O ministro da Administração Interna, Luís Neves, de 60 anos, rejeitou este domingo, dia 12, em entrevista exclusiva ao canal NOW, ter ameaçado André Ventura (43), durante um debate parlamentar, e quebrou o silêncio sobre a contratação de um empresário seu amigo para a realização de obras em instalações da Polícia Judiciária.

A polémica política foi desencadeada pelo Chega, que acusou o governante de ter dirigido ameaças ao presidente do partido, durante o debate quinzenal de 27 de maio. De acordo com um comunicado do grupo parlamentar, Luís Neves terá dito para a bancada do Chega: "Vais pagá-las todas, vais engoli-las todas."

O partido anunciou ainda que iria pedir uma reunião urgente ao Presidente da República.
Na entrevista conduzida por Eduarda Pires, Luís Neves negou essa versão e sustentou que as imagens divulgadas pelo Chega estavam "truncadas". Segundo o ministro, as palavras proferidas foram: "Têm zero, vocês vão ver", numa referência às acusações relacionadas com o SIRESP e à audição parlamentar que viria a realizar-se a 17 de junho.

O governante garantiu que nunca ameaçou André Ventura ou qualquer deputado e considerou uma "afronta" às forças de segurança a possibilidade de se interpretar o episódio como uma intimidação policial.

Luís Neves foi também confrontado com a contratação da Construbarcelos, empresa de João dos Santos Carvalho, para obras nos edifícios da PJ na Guarda e em Évora, durante o período em que dirigia aquela polícia.

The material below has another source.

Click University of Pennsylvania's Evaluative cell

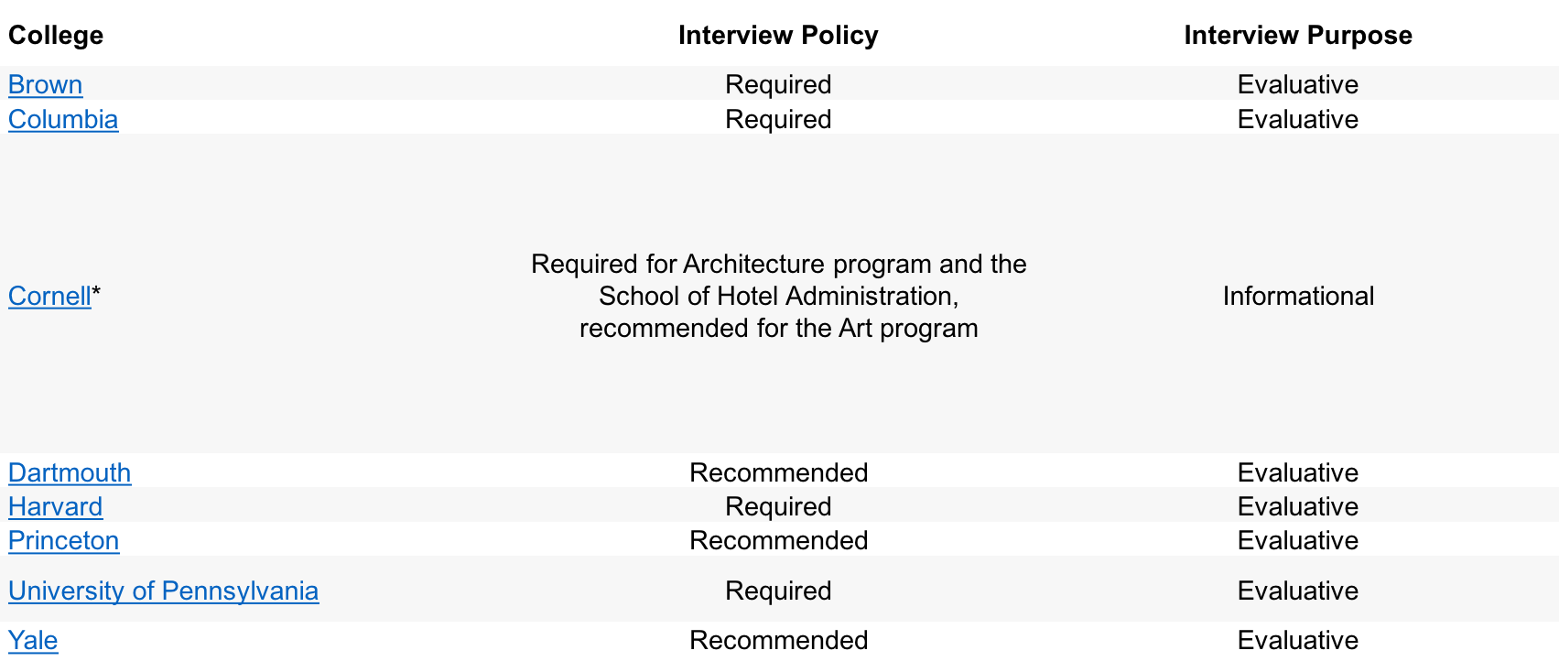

O caso foi inicialmente noticiado pelo Nascer do Sol, que identificou uma relação pessoal entre o então diretor nacional da PJ e o empreiteiro.

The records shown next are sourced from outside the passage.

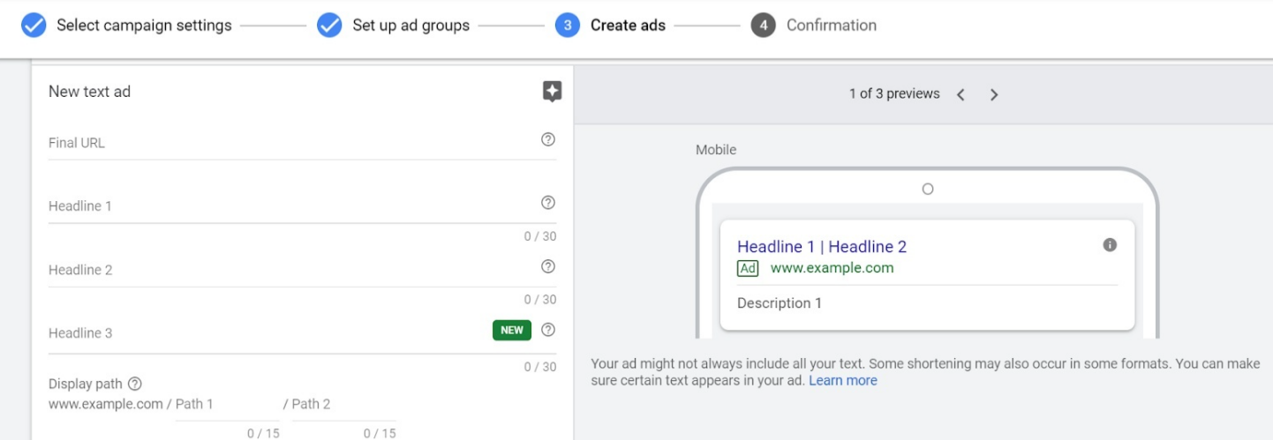Click the Path 1 input field
The image size is (1273, 440).
(x=227, y=405)
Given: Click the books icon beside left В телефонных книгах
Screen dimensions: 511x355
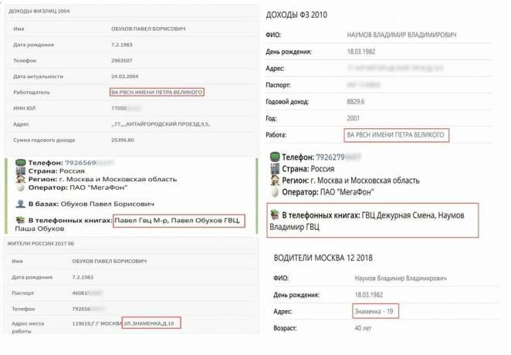Looking at the screenshot, I should click(22, 221).
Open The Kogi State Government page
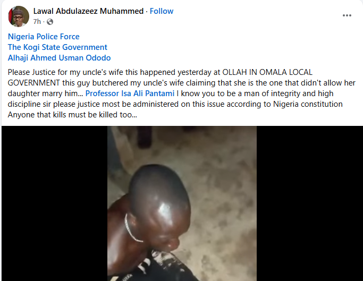Viewport: 363px width, 281px height. 57,47
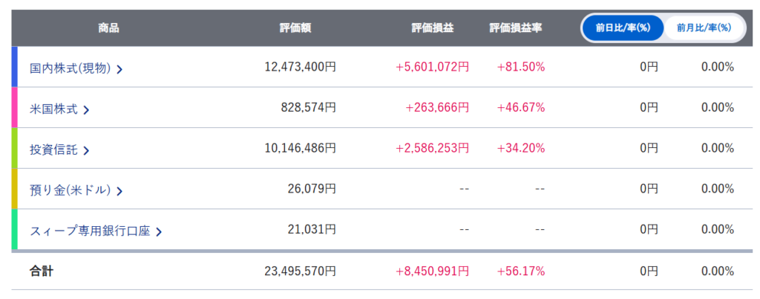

O ministro afirmou que a empresa manteve relações contratuais com a Polícia Judiciária entre 2019 e 2025, mas declarou que, durante "quatro ou cinco anos", não conhecia pessoalmente o empresário.

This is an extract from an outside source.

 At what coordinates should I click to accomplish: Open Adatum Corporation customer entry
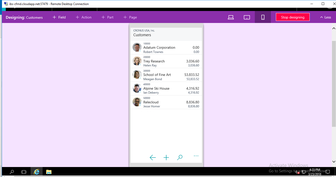[x=159, y=47]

Confirmou ter conhecido João dos Santos Carvalho em 2023 e admitiu que, em 2024, os dois passaram a ter uma relação "mais próxima". Luís Neves procurou, assim, afastar qualquer favorecimento, defendendo que os contratos antecederam a amizade e foram realizados através dos procedimentos próprios da instituição.

"A minha integridade pública é à prova de bala. Tenho uma única conta bancária, o meu registo financeiro é todo escrutinável", disse ainda o ex-diretor da Polícia Judiciária, garantido que não há problema algum com Luís Montenegro.